Judul Buku : Jenderal Kambing
Tebal : 209 hal
Penerbit : Exchange Publishing Your Idea
Peresume : Paramudika H
Namanya Ibrahim. Ia lahir tanpa disaksikan sang ayah yang sedang bertugas jauh. Seolah melengkapi penderitaannya, beberapa saat setelah lahir, ibunya menghembuskan nafas yang terakhir. Ayahnya baru pulang ketika usianya menginjak enam bulan. Sedari kecil ia hidup pas-pasan. Sepulang sekolah, ia menggembala kambing untuk bertahan hidup dan membiayai pendidikannya. (Blurb)
Tebal : 209 hal
Penerbit : Exchange Publishing Your Idea
Peresume : Paramudika H
Namanya Ibrahim. Ia lahir tanpa disaksikan sang ayah yang sedang bertugas jauh. Seolah melengkapi penderitaannya, beberapa saat setelah lahir, ibunya menghembuskan nafas yang terakhir. Ayahnya baru pulang ketika usianya menginjak enam bulan. Sedari kecil ia hidup pas-pasan. Sepulang sekolah, ia menggembala kambing untuk bertahan hidup dan membiayai pendidikannya. (Blurb)
Alasan utama saya membeli buku
ini pada saat harbolnas kemaren adalah karena tertarik dengan karya-karyanya
Khrisna Pabichara, setelah sebelumnya membaca buku beliau yang berjudul Sepatu
Dahlan. Sayangnya, hanya buku ini yang tersisa saat saya ketik nama penulis di
kolom pencarian. Sebenarnya ingin punya buku-bukunya yang lain. Jujur saja,
karya beliau yang pertama kali saya baca berhasil membuat jatuh hati karenanya.
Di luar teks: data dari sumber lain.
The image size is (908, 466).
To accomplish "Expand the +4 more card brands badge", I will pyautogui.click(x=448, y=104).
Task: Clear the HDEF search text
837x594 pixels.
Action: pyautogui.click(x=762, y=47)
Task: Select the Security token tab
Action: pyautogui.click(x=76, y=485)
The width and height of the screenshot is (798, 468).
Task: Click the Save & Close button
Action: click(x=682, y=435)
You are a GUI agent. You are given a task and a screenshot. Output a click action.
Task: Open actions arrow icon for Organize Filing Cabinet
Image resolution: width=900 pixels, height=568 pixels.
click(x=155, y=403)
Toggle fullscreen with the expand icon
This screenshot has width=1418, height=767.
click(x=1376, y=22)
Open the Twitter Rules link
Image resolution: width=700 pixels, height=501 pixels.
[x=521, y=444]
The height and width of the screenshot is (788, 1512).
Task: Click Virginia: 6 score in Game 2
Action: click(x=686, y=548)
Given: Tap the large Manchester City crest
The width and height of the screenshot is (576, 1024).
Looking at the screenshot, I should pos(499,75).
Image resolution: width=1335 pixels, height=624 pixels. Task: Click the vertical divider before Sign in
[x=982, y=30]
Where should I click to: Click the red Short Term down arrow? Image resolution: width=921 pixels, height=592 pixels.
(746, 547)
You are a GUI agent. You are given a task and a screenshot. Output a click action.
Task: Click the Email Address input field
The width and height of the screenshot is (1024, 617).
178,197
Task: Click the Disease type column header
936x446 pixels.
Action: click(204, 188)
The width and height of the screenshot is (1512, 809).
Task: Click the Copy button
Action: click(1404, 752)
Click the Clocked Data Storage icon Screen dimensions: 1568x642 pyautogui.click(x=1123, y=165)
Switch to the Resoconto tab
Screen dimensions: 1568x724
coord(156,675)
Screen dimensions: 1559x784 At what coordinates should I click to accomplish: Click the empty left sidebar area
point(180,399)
Seperti pada kisah Sepatu Dahlan,
buku ini juga diilhami dari kisah nyata. Tentang seorang penggembala kambing
yang berhasil menjadi orang sukses dimasa mendatang. Kelihaian penulis
memainkan kata-kata membuat saya semakin candu untuk terus membaca. Buku ini
adalah salah satu dari dua buku yang saya beli tanpa membaca sinopsis. Dan
hasilnya sangat memuaskan.
Ibrahim dibesarkan dengan penuh
kasih sayang meski oleh ibu tiri. Baginya, cerita tentang kekejaman ibu tiri
hanya ada didongeng-dongeng belaka. Ibra, begitu panggilannya begitu dekat
dengan sang ibu bahkan sampai urusan hati, tempat mengadu yang tepat baginya
adalah ibu.
“Lelaki yang marah karena
cintanya ditampik adalah lelaki yang tidak paham hakikat cinta. Lelaki seperti
itu ‘mencintai dirinya sendiri’. Egois. Hanya perempuan lugu, kalau kata
‘dungu’ terlalu kasar, yang mau dicintai lelaki seperti itu” (hal 31).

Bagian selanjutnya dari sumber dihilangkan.